→ ACTIVITY
Drop every picture. Then return, exactly, the lines from the beginning of the listing below through the one containing "Viewport: 676px width, 644px height.".
EXTRACTED MATERIAL Start Marker
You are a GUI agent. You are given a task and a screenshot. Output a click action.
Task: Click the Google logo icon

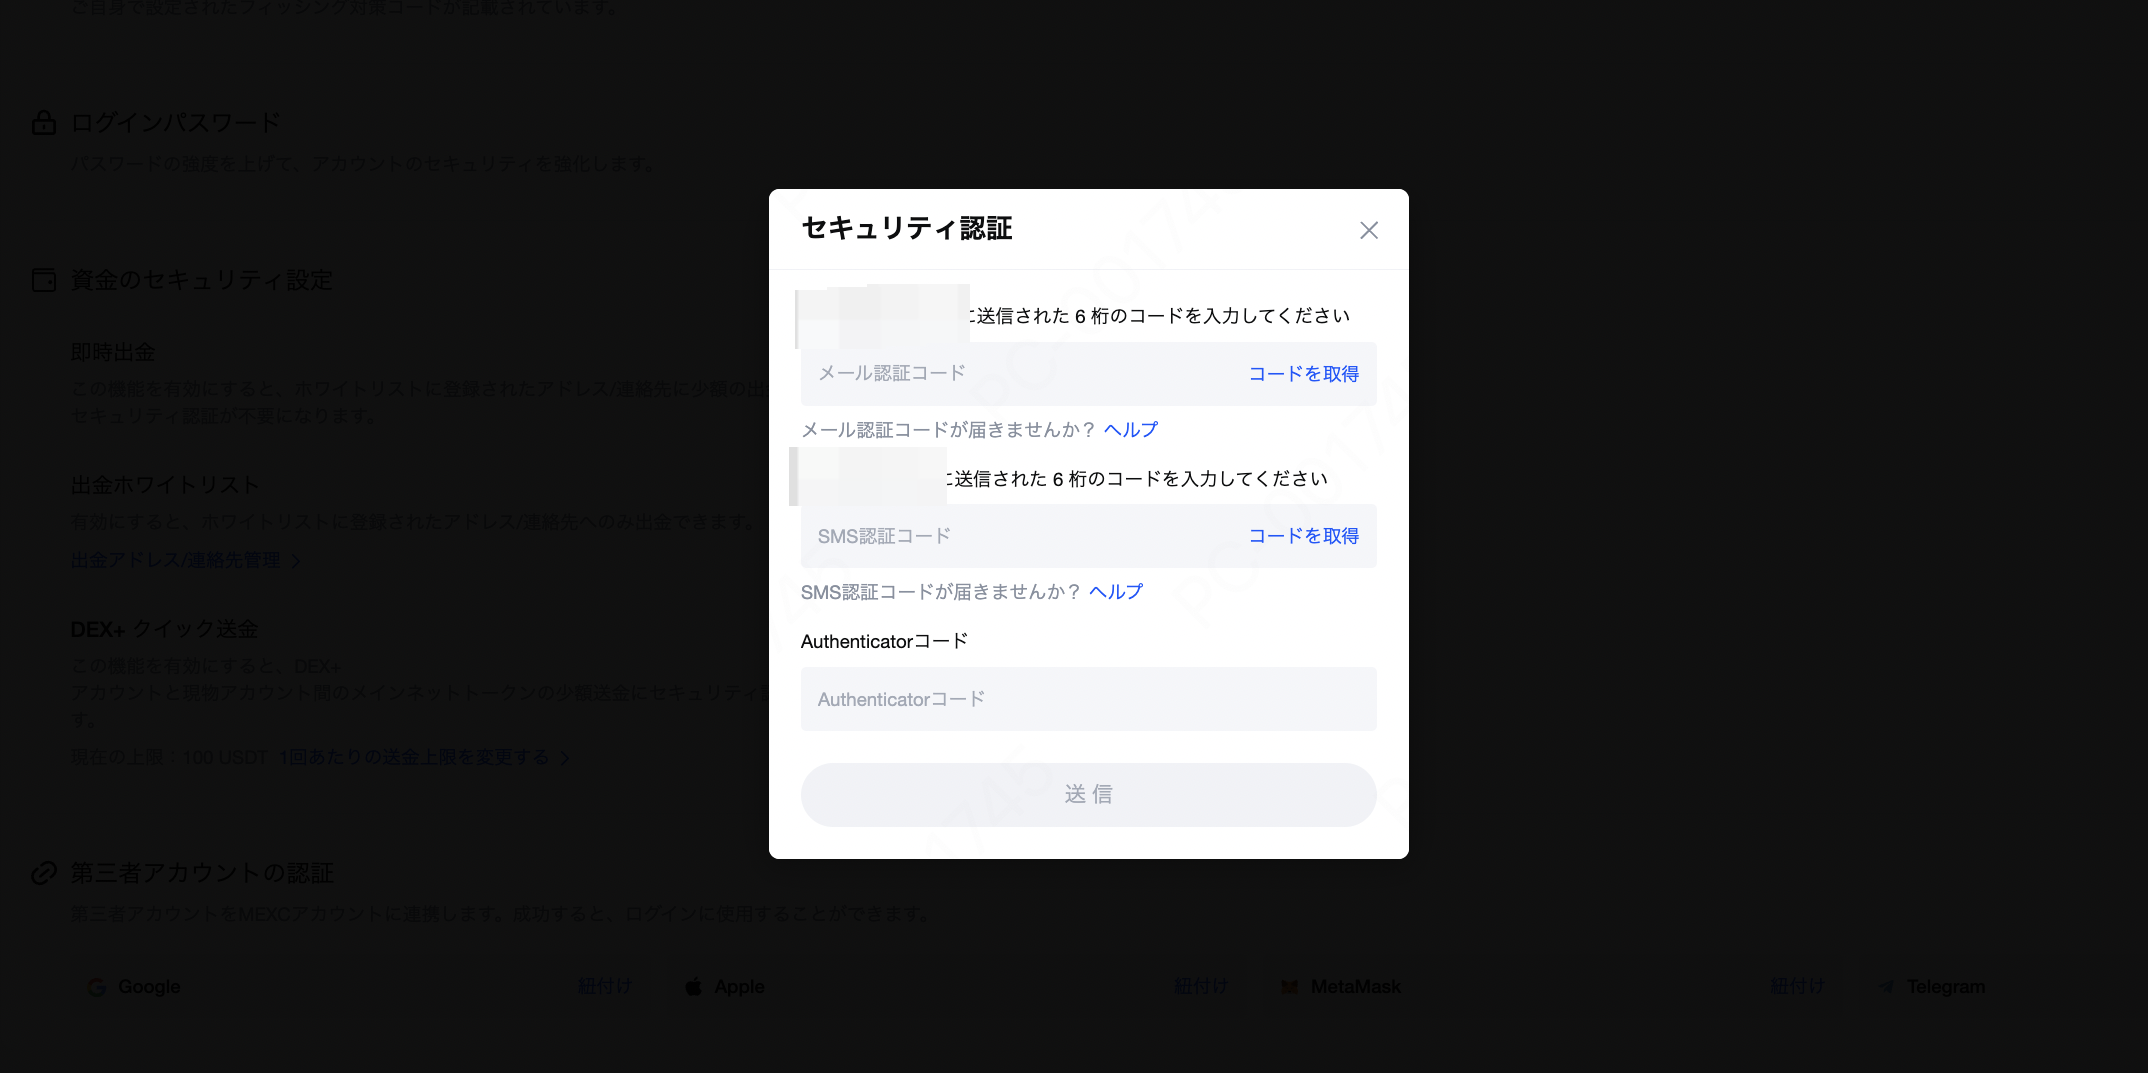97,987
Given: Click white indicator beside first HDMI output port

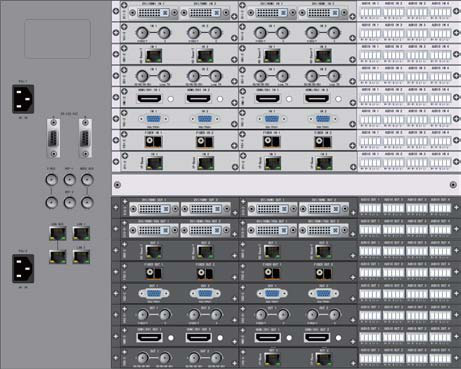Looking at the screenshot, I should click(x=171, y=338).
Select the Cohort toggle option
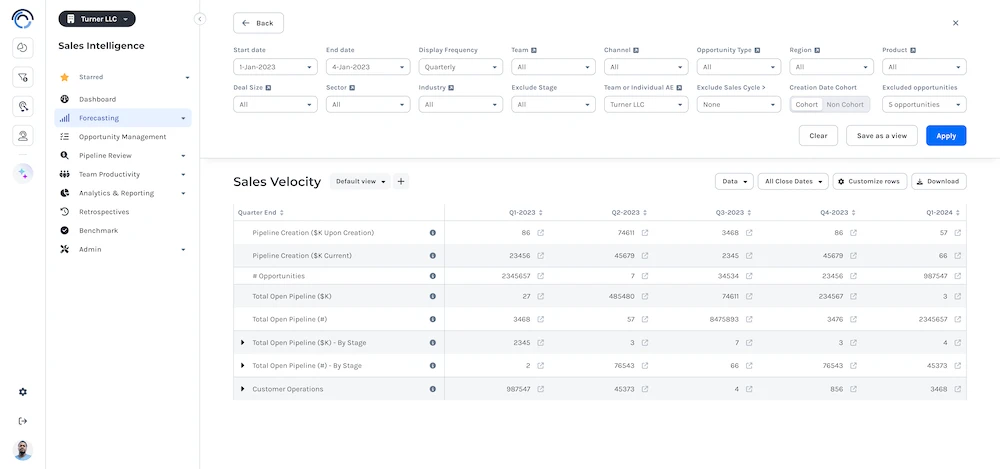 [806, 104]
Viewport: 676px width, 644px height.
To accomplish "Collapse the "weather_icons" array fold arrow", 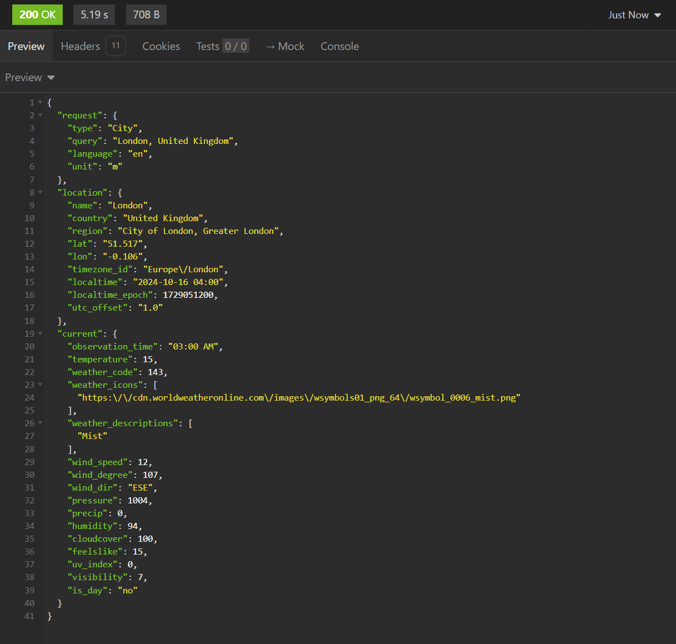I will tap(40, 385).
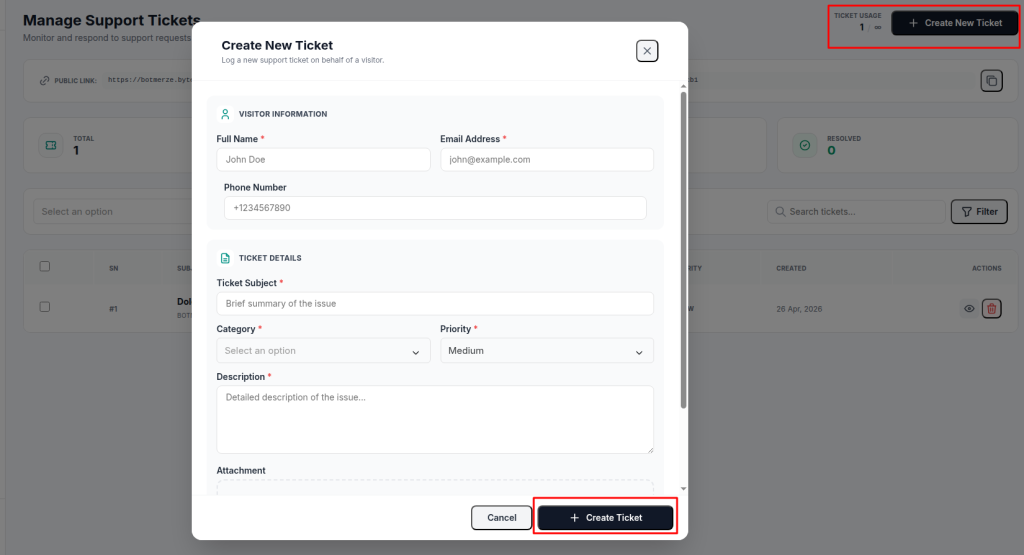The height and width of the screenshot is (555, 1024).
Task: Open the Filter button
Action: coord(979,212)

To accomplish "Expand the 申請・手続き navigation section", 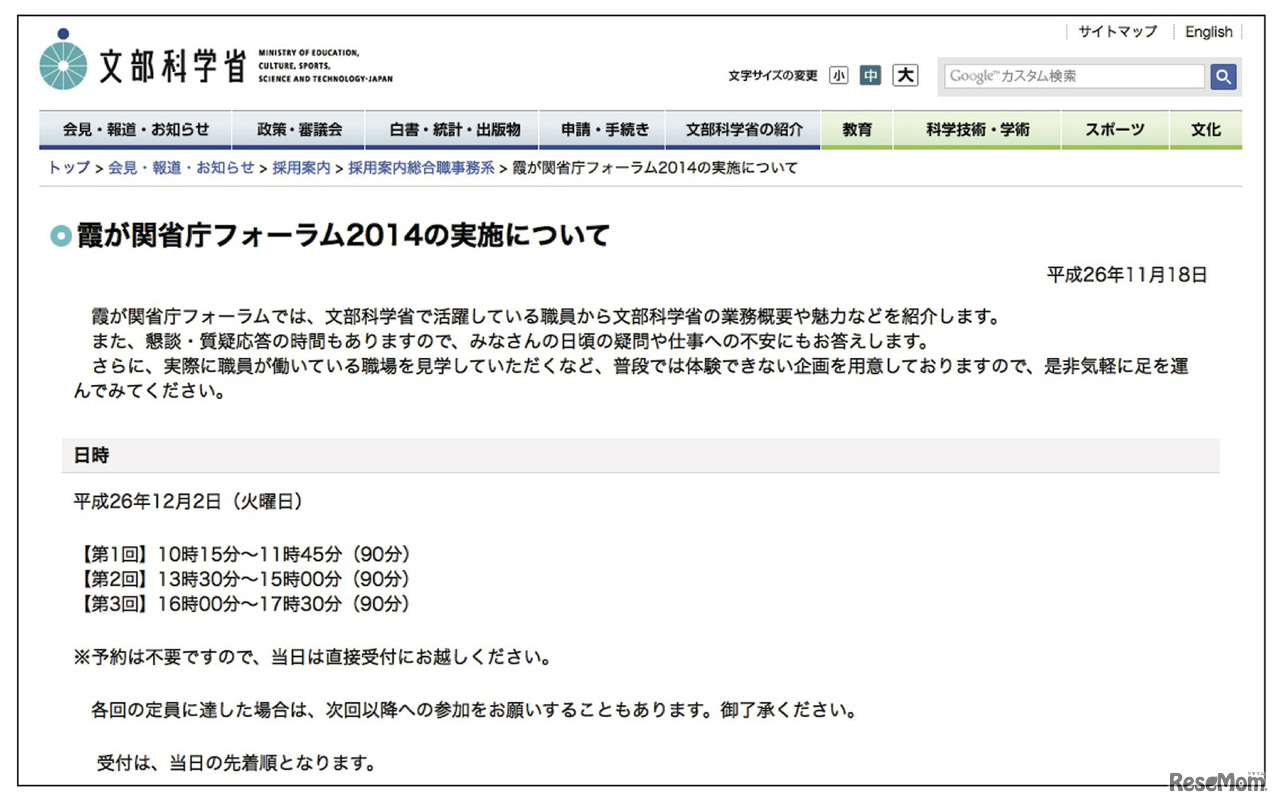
EXTRACTED MATERIAL End Marker
→ RESPONSE AREA
You are a GUI agent. You are given a task and a screenshot. Output a click action.
Task: Click the Google logo icon

97,987
Given: Click white indicator beside first HDMI output port

Looking at the screenshot, I should click(x=171, y=338).
Select the Cohort toggle option
 [806, 104]
Viewport: 676px width, 644px height.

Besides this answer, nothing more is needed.